▶ _PROBLEM TO WORK ON_
From the line with "Instruction: Close the" through the last line of the records below, both ends included, transcribe only those lines, exactly, and omit the pictures.

··· EXTRACTED MATERIAL ···

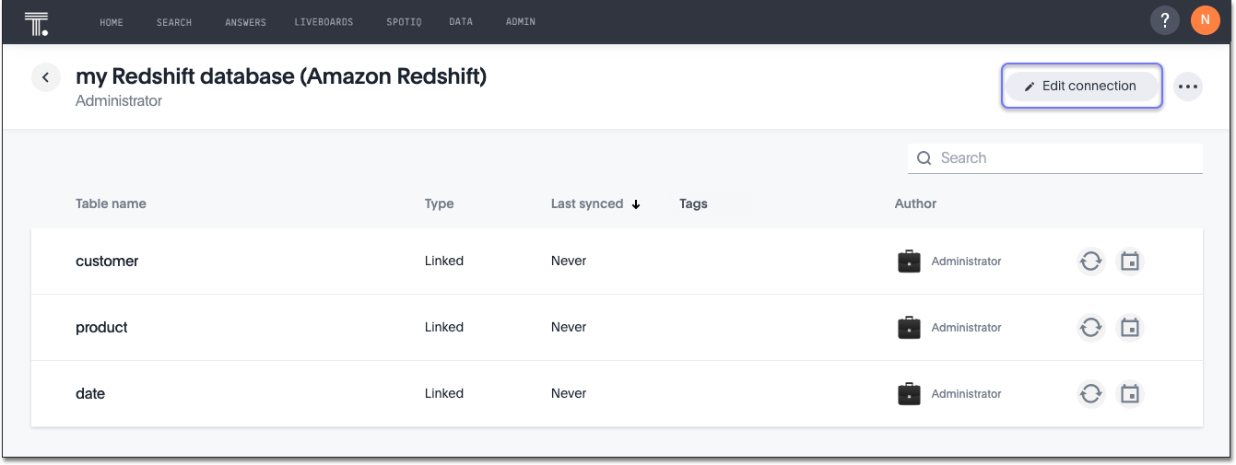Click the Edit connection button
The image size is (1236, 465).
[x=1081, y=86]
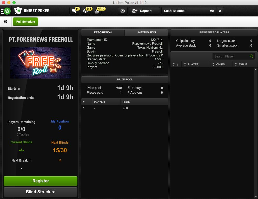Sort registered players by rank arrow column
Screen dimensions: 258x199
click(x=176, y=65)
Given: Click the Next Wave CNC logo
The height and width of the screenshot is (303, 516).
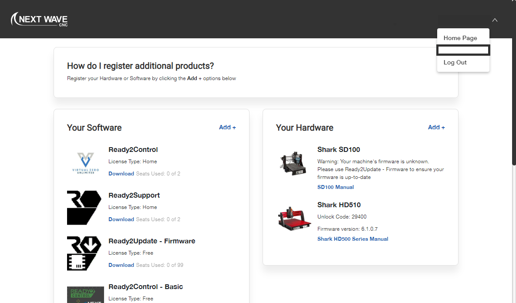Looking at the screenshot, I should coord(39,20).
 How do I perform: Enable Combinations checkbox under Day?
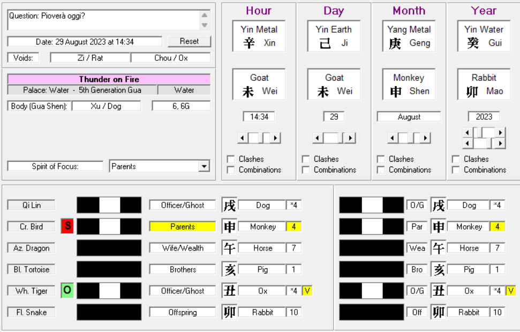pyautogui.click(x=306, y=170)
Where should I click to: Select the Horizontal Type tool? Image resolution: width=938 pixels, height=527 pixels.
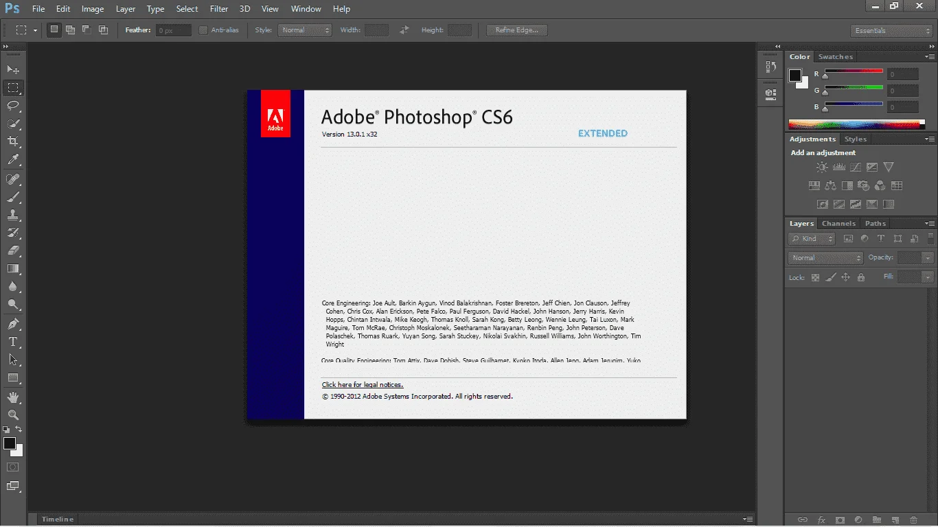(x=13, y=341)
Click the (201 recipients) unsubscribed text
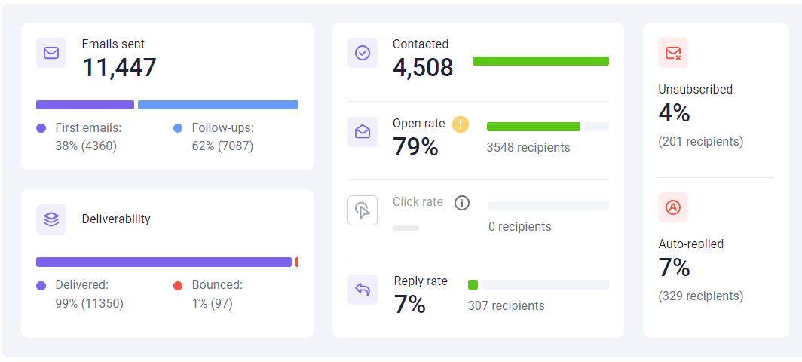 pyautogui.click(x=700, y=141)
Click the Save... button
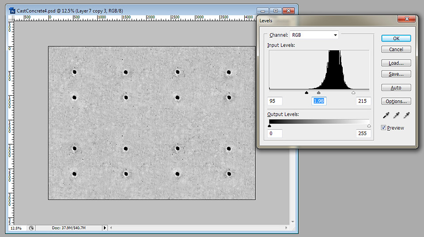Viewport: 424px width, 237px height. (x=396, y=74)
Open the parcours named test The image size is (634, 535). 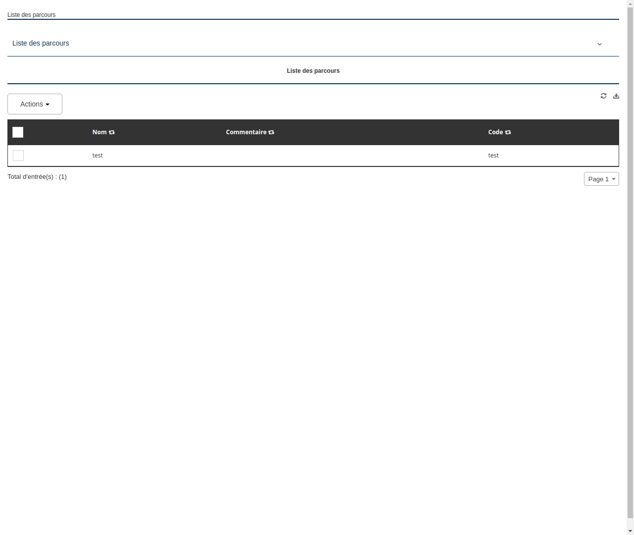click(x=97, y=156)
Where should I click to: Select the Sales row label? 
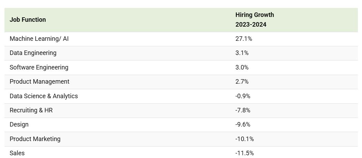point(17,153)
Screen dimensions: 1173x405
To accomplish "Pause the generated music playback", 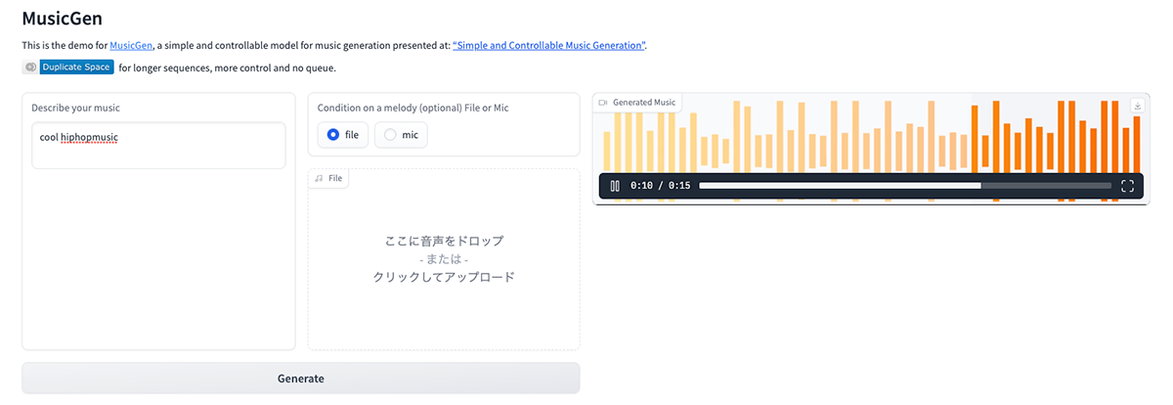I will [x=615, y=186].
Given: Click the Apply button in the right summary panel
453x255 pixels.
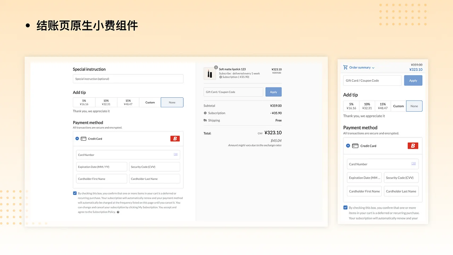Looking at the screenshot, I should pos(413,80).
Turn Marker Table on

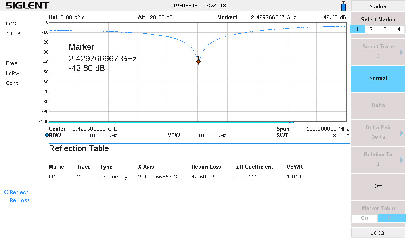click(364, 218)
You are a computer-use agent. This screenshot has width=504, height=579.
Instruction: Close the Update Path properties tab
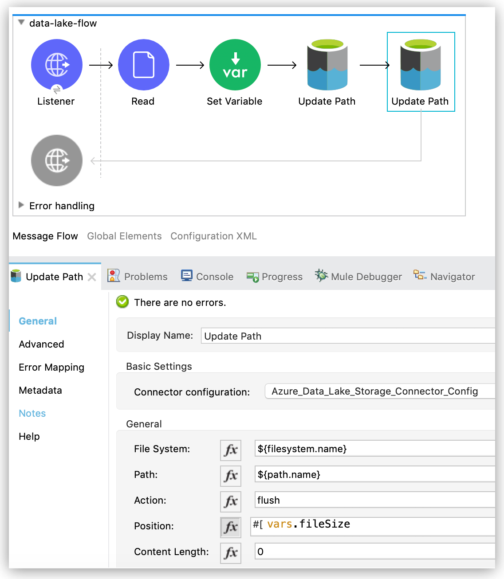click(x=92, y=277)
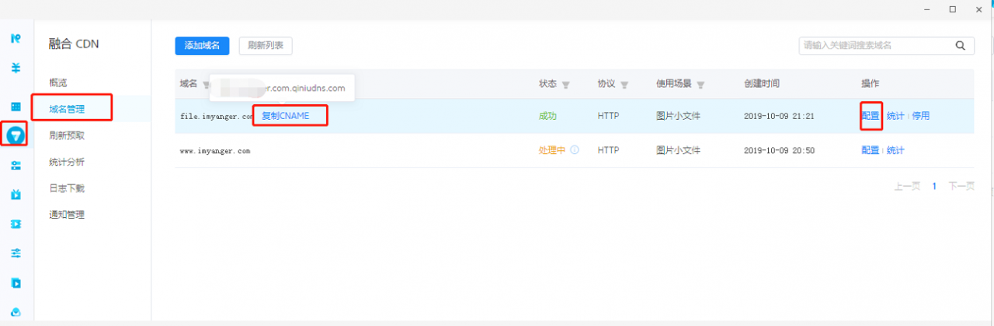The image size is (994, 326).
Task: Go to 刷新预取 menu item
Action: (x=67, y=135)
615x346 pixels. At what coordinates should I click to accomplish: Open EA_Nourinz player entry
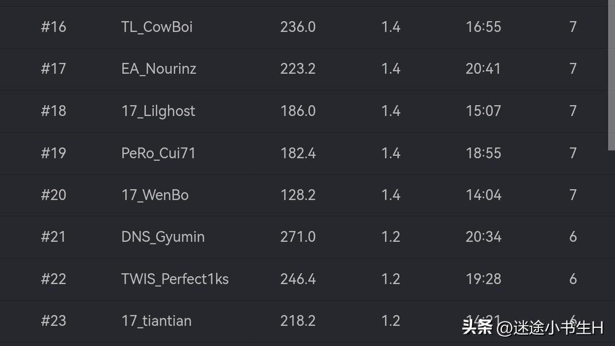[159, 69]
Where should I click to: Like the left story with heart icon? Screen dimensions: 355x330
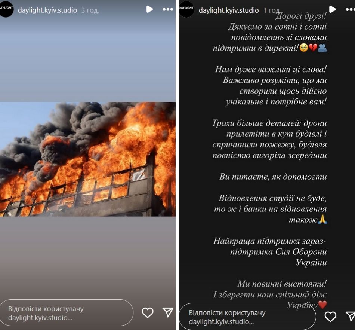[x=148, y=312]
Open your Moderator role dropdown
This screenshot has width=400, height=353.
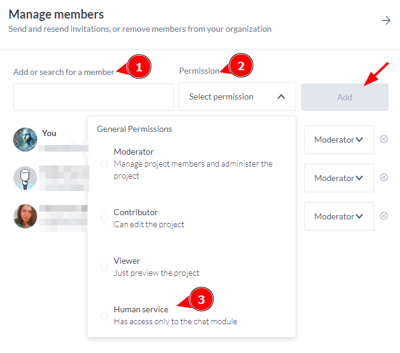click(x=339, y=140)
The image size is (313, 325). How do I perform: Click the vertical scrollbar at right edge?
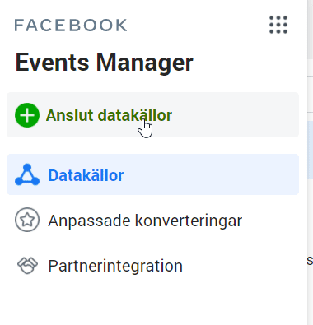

···

▶ _COMPLETED TASK_
Instruction: Close the Update Path properties tab
click(x=92, y=277)
The image size is (994, 326).
Task: Go to 刷新预取 menu item
Action: (x=67, y=135)
615x346 pixels. At what coordinates should I click to accomplish: Open EA_Nourinz player entry
[159, 69]
Where should I click to: Like the left story with heart icon? Screen dimensions: 355x330
[x=148, y=312]
Open your Moderator role dropdown
This screenshot has width=400, height=353.
click(x=339, y=140)
The image size is (313, 325). How do I perform: Click the vertical scrollbar at right edge?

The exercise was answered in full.